═════ THE RECORDS

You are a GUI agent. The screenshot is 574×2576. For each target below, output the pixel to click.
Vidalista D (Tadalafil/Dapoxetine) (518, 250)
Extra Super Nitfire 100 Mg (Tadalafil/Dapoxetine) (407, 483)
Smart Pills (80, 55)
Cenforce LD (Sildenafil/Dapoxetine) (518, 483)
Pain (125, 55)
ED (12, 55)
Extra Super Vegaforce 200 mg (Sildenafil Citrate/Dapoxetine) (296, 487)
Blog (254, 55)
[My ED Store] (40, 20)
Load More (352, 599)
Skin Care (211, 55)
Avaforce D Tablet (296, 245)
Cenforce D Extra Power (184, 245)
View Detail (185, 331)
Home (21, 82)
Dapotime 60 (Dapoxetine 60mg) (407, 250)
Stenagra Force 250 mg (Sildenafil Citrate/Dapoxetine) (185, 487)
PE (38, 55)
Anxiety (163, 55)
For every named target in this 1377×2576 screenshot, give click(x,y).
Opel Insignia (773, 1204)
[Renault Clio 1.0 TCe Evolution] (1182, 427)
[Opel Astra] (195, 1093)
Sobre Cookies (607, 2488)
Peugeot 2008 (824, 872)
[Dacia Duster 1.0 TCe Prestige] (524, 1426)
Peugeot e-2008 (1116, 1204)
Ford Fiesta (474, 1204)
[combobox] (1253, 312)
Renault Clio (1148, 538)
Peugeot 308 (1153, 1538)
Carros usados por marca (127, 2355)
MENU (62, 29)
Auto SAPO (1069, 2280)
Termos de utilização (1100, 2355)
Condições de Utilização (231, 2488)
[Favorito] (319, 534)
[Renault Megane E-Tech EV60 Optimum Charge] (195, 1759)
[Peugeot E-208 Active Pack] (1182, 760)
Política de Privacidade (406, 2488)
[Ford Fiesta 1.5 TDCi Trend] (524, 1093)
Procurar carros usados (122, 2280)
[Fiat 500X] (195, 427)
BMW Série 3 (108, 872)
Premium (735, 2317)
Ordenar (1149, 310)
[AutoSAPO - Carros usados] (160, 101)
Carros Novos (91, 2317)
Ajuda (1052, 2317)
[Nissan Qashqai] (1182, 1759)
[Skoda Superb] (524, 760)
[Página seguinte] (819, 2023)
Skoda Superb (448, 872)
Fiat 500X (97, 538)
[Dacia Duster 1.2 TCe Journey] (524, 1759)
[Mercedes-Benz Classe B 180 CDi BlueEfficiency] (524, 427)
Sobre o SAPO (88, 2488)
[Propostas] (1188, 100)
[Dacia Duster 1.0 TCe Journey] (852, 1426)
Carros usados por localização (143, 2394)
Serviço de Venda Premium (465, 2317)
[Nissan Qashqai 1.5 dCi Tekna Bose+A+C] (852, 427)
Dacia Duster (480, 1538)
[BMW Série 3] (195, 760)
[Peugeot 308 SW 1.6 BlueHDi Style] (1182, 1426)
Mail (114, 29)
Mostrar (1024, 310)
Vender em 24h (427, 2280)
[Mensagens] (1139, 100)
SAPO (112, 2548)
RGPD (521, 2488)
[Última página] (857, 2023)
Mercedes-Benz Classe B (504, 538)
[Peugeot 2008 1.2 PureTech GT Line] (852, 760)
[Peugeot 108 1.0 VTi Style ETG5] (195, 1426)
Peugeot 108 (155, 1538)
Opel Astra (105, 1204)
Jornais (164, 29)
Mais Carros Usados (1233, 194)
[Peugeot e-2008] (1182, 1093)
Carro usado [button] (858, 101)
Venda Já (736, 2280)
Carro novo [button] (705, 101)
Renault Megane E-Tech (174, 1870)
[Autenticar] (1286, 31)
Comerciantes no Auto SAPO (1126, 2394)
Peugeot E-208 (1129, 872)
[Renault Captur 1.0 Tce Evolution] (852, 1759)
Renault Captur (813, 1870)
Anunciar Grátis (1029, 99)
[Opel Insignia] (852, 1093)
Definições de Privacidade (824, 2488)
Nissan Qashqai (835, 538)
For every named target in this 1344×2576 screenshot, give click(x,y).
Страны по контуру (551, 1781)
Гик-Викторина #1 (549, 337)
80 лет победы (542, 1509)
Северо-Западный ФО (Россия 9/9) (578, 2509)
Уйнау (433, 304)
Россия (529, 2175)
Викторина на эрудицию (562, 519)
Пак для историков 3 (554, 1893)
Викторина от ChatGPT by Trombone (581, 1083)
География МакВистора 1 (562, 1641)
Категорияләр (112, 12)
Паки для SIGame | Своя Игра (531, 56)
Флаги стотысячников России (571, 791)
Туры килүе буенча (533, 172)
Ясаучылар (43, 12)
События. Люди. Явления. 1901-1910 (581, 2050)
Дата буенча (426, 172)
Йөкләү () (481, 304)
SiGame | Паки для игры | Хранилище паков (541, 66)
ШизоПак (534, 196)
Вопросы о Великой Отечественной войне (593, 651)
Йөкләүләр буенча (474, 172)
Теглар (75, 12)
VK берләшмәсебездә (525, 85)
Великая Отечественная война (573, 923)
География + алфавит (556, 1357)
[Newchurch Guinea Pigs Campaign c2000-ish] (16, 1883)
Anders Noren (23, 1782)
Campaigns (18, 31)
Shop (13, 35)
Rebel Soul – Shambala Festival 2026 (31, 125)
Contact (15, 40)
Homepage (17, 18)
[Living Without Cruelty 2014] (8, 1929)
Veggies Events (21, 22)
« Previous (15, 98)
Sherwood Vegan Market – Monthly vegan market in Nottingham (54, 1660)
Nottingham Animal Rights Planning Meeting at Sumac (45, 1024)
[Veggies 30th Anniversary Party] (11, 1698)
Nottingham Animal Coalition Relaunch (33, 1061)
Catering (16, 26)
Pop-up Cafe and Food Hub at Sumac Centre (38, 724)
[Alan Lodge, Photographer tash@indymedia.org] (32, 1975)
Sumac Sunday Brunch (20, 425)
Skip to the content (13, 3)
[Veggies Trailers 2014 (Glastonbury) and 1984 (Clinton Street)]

══════════

● ASSIGNMENT
Could you restate word for word the lines above, from the one that contains "Великая Отечественная война (573, 923)" through the one that contains "[Veggies 30th Anniversary Party] (11, 1698)", and no others?

● WRITTEN RESPONSE
Великая Отечественная война (573, 923)
География + алфавит (556, 1357)
[Newchurch Guinea Pigs Campaign c2000-ish] (16, 1883)
Anders Noren (23, 1782)
Campaigns (18, 31)
Shop (13, 35)
Rebel Soul – Shambala Festival 2026 (31, 125)
Contact (15, 40)
Homepage (17, 18)
[Living Without Cruelty 2014] (8, 1929)
Veggies Events (21, 22)
« Previous (15, 98)
Sherwood Vegan Market – Monthly vegan market in Nottingham (54, 1660)
Nottingham Animal Rights Planning Meeting at Sumac (45, 1024)
[Veggies 30th Anniversary Party] (11, 1698)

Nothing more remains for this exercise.